Goal: State how many lines in the items below contain the word "axis". Reply with the number alone.
___ Information supplied ___
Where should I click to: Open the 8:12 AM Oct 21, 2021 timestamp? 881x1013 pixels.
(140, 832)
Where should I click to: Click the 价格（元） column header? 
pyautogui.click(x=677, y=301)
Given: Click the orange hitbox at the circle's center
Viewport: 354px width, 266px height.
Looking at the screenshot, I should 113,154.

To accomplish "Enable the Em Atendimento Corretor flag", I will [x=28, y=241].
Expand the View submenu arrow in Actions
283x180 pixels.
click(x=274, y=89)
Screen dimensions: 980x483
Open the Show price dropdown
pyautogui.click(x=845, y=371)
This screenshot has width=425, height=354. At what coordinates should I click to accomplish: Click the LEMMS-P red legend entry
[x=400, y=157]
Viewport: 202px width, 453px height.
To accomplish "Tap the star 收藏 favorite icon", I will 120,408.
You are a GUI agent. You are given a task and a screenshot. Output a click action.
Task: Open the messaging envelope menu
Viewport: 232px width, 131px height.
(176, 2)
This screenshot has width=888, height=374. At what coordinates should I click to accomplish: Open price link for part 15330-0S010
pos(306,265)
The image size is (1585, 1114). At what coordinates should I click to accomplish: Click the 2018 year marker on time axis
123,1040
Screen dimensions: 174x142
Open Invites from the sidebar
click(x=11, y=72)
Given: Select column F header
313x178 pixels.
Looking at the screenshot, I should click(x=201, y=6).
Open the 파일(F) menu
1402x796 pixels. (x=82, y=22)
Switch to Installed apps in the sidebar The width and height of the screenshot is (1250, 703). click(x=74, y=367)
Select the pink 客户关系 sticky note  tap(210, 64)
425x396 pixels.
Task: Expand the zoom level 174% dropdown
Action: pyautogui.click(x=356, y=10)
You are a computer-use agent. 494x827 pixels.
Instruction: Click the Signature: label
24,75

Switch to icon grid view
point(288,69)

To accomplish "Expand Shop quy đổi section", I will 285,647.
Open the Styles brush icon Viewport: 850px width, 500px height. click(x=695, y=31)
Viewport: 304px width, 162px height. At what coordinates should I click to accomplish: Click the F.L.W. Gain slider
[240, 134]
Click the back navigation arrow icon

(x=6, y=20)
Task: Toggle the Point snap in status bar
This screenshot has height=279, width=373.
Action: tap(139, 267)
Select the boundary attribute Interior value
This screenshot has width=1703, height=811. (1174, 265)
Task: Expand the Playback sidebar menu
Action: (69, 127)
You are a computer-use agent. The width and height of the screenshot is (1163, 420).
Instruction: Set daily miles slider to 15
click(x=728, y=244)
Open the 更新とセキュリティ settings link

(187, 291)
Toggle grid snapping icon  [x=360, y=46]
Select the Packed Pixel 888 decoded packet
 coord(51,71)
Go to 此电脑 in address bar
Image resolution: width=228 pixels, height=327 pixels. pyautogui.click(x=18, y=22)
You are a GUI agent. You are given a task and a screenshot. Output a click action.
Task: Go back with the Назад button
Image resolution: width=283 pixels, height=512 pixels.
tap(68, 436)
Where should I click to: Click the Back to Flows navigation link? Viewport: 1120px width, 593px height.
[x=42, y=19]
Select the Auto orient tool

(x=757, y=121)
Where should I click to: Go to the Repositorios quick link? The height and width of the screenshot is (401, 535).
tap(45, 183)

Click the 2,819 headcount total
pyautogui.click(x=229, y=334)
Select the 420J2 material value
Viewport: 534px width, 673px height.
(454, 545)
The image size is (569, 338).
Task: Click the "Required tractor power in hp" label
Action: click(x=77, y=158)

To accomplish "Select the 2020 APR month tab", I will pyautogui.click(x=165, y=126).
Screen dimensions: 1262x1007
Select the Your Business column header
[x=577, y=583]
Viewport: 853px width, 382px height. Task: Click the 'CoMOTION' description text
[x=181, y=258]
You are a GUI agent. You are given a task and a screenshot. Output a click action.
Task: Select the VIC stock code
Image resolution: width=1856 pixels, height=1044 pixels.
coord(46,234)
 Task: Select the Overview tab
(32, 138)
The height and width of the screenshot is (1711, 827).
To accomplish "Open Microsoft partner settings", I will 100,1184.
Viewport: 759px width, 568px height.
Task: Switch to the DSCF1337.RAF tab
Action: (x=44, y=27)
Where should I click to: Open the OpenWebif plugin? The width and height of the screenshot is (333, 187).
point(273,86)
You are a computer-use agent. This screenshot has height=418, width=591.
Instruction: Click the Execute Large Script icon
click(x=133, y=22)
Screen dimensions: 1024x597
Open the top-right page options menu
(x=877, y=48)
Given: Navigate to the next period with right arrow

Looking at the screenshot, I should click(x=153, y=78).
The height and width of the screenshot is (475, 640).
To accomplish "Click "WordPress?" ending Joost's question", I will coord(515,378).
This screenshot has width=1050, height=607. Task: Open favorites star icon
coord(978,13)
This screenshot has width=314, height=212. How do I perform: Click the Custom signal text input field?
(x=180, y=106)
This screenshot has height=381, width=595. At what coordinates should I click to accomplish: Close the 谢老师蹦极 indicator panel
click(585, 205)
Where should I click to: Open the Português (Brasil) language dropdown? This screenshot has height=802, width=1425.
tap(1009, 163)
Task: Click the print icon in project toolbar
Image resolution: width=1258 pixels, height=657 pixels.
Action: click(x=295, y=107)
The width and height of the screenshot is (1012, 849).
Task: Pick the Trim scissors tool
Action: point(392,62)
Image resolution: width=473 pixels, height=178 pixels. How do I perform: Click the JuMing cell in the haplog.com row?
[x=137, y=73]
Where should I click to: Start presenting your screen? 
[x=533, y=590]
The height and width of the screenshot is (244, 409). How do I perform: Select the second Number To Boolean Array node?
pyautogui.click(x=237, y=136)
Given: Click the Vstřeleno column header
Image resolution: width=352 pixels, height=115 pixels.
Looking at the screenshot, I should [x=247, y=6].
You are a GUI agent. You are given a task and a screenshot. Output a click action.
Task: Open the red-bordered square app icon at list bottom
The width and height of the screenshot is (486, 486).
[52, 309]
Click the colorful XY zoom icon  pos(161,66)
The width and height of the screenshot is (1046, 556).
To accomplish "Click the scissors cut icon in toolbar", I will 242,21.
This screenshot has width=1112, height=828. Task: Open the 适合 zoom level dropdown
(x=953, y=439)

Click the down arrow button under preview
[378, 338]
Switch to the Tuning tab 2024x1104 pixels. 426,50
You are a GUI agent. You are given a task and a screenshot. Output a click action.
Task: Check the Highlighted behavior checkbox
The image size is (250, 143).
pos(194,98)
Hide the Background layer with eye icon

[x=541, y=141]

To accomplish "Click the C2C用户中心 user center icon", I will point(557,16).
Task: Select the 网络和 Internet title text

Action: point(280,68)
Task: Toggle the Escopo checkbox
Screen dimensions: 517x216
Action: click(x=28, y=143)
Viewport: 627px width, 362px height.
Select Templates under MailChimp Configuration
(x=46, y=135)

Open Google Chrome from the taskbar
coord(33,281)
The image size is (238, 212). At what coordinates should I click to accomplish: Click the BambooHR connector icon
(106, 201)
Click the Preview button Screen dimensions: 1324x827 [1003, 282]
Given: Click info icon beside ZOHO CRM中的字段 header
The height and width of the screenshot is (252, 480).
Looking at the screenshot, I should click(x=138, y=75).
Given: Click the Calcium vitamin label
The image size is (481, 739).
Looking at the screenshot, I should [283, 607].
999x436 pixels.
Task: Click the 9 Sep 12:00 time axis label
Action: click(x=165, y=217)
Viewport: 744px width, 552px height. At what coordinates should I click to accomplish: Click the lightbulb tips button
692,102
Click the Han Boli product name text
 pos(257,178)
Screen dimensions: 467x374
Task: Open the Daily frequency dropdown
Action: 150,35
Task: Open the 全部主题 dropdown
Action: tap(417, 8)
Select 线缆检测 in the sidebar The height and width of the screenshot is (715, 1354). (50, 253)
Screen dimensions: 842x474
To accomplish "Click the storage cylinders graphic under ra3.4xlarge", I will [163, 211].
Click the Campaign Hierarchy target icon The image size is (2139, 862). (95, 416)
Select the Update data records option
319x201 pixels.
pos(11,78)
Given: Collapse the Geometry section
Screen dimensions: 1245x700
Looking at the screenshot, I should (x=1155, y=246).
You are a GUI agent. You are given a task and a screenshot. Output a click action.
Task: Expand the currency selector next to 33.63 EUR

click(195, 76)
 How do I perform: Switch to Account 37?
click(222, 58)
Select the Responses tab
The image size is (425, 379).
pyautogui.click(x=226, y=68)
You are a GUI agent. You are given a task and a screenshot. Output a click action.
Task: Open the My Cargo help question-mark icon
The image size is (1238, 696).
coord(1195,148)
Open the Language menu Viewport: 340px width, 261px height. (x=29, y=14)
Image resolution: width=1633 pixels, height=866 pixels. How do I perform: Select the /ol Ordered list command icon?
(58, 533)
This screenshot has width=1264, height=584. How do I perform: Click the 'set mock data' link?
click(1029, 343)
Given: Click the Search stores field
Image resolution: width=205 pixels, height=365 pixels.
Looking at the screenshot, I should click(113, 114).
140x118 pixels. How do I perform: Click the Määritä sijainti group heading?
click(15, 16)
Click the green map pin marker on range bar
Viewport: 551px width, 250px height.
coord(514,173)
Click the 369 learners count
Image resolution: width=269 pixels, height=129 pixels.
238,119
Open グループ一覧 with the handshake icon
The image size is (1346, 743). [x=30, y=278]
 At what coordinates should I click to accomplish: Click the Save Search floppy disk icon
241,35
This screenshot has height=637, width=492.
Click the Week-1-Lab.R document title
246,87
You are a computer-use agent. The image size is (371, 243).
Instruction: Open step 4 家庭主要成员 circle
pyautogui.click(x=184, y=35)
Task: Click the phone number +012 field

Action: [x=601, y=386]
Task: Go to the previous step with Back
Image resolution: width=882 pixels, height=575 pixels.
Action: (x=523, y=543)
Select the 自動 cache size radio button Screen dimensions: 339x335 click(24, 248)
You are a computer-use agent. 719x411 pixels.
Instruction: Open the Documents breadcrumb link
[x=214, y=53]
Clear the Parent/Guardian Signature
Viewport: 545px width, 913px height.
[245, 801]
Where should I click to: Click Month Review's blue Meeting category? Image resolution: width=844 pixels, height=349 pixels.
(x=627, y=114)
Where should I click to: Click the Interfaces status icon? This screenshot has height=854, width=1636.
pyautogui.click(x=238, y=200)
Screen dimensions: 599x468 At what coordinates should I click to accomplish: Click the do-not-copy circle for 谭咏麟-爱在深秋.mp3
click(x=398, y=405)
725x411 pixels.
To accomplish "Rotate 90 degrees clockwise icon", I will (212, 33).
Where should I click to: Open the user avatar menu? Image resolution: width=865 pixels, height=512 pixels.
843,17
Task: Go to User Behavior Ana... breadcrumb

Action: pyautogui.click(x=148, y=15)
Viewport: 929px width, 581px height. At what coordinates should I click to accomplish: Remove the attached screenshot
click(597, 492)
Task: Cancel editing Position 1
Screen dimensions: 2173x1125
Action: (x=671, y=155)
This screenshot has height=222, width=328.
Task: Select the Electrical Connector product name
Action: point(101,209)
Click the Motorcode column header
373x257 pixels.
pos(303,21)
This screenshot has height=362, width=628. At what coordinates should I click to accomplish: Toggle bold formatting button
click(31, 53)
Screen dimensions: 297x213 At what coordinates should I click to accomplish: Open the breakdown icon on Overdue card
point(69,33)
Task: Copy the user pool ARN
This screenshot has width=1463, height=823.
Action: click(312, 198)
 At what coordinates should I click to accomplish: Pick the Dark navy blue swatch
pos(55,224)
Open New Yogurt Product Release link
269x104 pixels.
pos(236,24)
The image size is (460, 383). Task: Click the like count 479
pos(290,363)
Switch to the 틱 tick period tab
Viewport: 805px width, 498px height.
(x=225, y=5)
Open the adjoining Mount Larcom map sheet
___
Result below: 2